One more stop to make. He hoped she’d be home, and not working.
TWO
WASHINGTON, D.C.Special Agent Dane Carver said to his unit chief, Dillon Savich, “I’ve got a problem, Savich. I’ve got to go home. My brother died last night.”
It was early, only seven-thirty on a very cold Monday morning, two weeks into the new year. Savich rose slowly from his chair, his eyes on Dane’s face. Dane looked bad-pale as a sheet, his eyes shadowed so deeply he looked like he’d been on the losing end of a fight. There was pain radiating from his eyes, and shock. “What happened, Dane?”

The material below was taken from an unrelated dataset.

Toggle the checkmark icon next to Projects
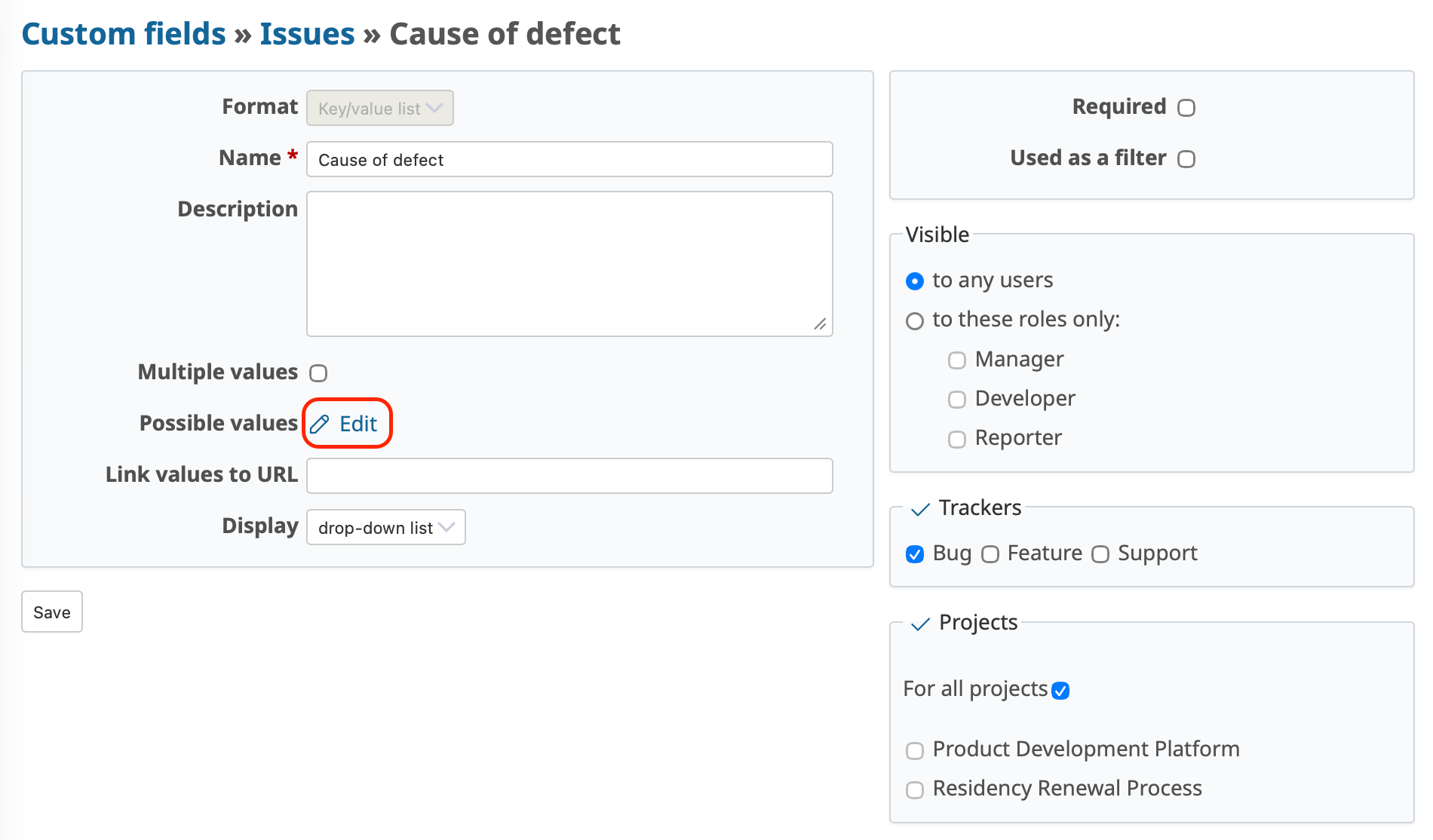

“My brother-” For a moment Dane couldn’t speak, and just stood in the open doorway. He felt in his gut that if he actually said the word aloud, it would make it real and true and so unbearable he’d just fold up and die. He swallowed, wishing it were last night again, before four o’clock in the morning, before he’d gotten the call from Inspector Vincent Delion of the SFPD.
“It’s all right,” Savich said, walking to him, gently taking his arm. “Come in, Dane. That’s right. Let’s close the door.”
Dane shoved the door shut with his foot, turned back to Savich, and said, his voice steady and remote, “He was murdered. My brother was murdered.”
Savich was shaken. Losing a brother to a natural death was bad enough, but this? Savich said, “I’m very sorry about this. I know you and your brother were close. I want you to sit down, Dane.”
Dane shook his head, but Savich just led him to the chair, pushed it back, and gently shoved him down. He held himself as rigid as the chair back, looking straight ahead, out the window that looked out at the Justice Building.
Savich said, “Your brother was a priest?”